DATA EXTRACTS:
■ ■ ■
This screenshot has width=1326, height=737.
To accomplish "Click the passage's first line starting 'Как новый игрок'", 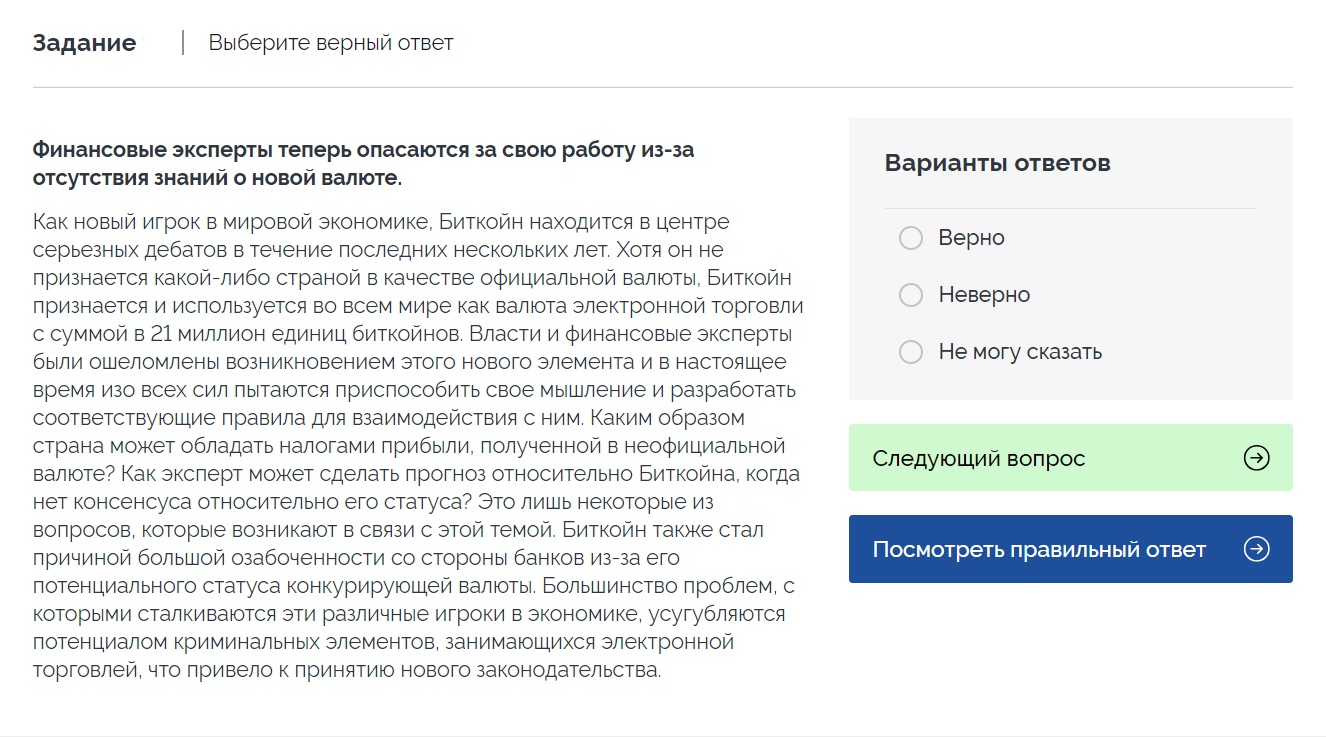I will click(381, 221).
■ ■ ■
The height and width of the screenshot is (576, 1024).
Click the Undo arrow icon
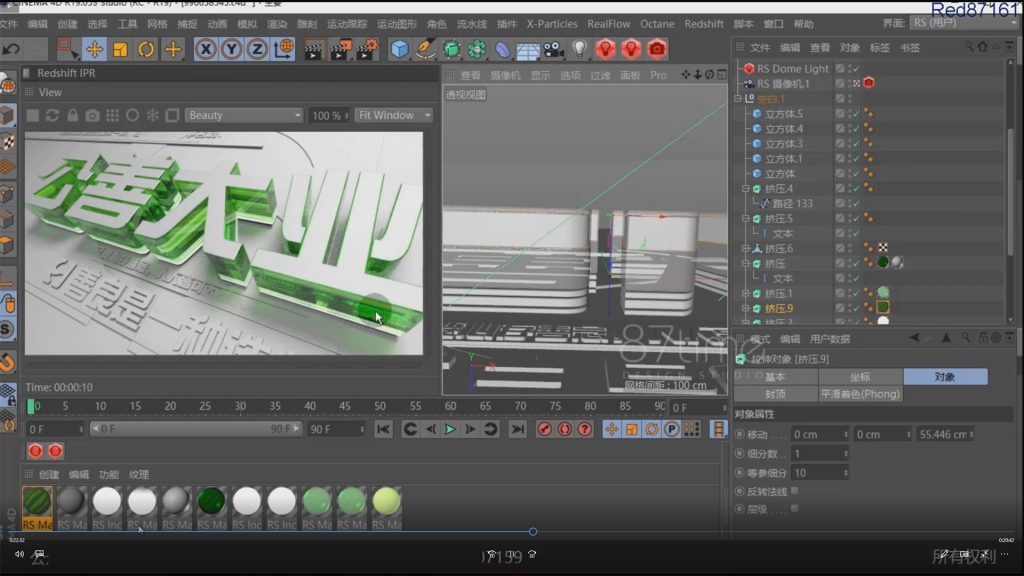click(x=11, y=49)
■ ■ ■
EXERCISE GOAL:
Give the number of lines in the listing above that contain the word "height", with no other text.

SOLUTION TO THIS EXERCISE:
2